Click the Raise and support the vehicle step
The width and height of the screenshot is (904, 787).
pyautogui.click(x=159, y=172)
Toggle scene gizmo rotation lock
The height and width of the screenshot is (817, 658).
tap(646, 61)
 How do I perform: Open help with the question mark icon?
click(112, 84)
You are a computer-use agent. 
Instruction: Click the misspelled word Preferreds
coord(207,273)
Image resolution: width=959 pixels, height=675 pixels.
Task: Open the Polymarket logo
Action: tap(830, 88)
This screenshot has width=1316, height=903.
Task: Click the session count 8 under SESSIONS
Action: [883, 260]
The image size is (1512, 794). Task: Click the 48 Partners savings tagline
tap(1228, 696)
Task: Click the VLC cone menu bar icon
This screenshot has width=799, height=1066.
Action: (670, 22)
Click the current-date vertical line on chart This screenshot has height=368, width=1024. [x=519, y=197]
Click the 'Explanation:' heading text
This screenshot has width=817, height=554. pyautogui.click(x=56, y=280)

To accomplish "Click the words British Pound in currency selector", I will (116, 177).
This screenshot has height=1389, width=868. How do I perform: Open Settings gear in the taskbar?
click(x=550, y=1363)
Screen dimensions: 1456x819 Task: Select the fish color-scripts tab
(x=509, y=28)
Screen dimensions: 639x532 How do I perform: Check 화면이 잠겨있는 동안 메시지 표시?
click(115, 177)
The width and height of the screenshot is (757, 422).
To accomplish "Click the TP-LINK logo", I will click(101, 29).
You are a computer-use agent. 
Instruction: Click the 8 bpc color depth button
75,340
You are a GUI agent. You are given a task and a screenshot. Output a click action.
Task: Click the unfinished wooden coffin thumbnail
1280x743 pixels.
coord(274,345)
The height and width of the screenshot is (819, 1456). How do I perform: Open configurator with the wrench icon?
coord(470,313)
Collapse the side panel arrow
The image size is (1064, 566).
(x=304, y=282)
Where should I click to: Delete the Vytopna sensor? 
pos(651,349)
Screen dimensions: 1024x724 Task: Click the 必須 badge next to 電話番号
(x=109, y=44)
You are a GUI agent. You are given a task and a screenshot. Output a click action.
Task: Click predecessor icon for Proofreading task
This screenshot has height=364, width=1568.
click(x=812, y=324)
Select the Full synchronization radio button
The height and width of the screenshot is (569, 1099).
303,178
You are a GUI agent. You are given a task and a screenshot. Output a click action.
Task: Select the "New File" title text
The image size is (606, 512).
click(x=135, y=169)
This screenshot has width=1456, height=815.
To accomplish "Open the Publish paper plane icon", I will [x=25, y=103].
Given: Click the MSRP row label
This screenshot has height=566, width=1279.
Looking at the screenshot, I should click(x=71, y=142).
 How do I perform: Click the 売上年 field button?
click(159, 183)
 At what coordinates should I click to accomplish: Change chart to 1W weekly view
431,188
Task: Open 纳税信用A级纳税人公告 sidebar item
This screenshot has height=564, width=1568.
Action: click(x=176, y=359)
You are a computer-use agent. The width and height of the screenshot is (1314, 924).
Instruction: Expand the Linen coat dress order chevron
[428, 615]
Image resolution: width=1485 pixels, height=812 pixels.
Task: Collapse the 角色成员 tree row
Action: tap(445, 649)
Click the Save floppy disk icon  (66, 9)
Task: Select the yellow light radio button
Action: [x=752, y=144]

+===+

* [PROMPT] Copy the items above word for word, keeping every line as it is.

* [SOLVED EXERCISE]
Click the Raise and support the vehicle step
The width and height of the screenshot is (904, 787).
pyautogui.click(x=159, y=172)
Toggle scene gizmo rotation lock
The height and width of the screenshot is (817, 658).
tap(646, 61)
 How do I perform: Open help with the question mark icon?
click(112, 84)
You are a computer-use agent. 
Instruction: Click the misspelled word Preferreds
coord(207,273)
Image resolution: width=959 pixels, height=675 pixels.
Task: Open the Polymarket logo
Action: tap(830, 88)
This screenshot has width=1316, height=903.
Task: Click the session count 8 under SESSIONS
Action: [883, 260]
The image size is (1512, 794). Task: Click the 48 Partners savings tagline
tap(1228, 696)
Task: Click the VLC cone menu bar icon
This screenshot has width=799, height=1066.
Action: (670, 22)
Click the current-date vertical line on chart This screenshot has height=368, width=1024. [x=519, y=197]
Click the 'Explanation:' heading text
This screenshot has width=817, height=554. pyautogui.click(x=56, y=280)

To accomplish "Click the words British Pound in currency selector", I will (116, 177).
This screenshot has height=1389, width=868. How do I perform: Open Settings gear in the taskbar?
click(x=550, y=1363)
Screen dimensions: 1456x819 Task: Select the fish color-scripts tab
(x=509, y=28)
Screen dimensions: 639x532 How do I perform: Check 화면이 잠겨있는 동안 메시지 표시?
click(115, 177)
The width and height of the screenshot is (757, 422).
To accomplish "Click the TP-LINK logo", I will click(101, 29).
You are a computer-use agent. 
Instruction: Click the 8 bpc color depth button
75,340
You are a GUI agent. You are given a task and a screenshot. Output a click action.
Task: Click the unfinished wooden coffin thumbnail
1280x743 pixels.
coord(274,345)
The height and width of the screenshot is (819, 1456). How do I perform: Open configurator with the wrench icon?
coord(470,313)
Collapse the side panel arrow
The image size is (1064, 566).
(x=304, y=282)
Where should I click to: Delete the Vytopna sensor? 
pos(651,349)
Screen dimensions: 1024x724 Task: Click the 必須 badge next to 電話番号
(x=109, y=44)
You are a GUI agent. You are given a task and a screenshot. Output a click action.
Task: Click predecessor icon for Proofreading task
This screenshot has height=364, width=1568.
click(x=812, y=324)
Select the Full synchronization radio button
The height and width of the screenshot is (569, 1099).
303,178
You are a GUI agent. You are given a task and a screenshot. Output a click action.
Task: Select the "New File" title text
The image size is (606, 512).
click(x=135, y=169)
This screenshot has width=1456, height=815.
To accomplish "Open the Publish paper plane icon", I will [x=25, y=103].
Given: Click the MSRP row label
This screenshot has height=566, width=1279.
Looking at the screenshot, I should click(x=71, y=142).
 How do I perform: Click the 売上年 field button?
click(159, 183)
 At what coordinates should I click to accomplish: Change chart to 1W weekly view
431,188
Task: Open 纳税信用A级纳税人公告 sidebar item
This screenshot has height=564, width=1568.
Action: click(x=176, y=359)
You are a computer-use agent. The width and height of the screenshot is (1314, 924).
Instruction: Expand the Linen coat dress order chevron
[428, 615]
Image resolution: width=1485 pixels, height=812 pixels.
Task: Collapse the 角色成员 tree row
Action: tap(445, 649)
Click the Save floppy disk icon  (66, 9)
Task: Select the yellow light radio button
Action: [x=752, y=144]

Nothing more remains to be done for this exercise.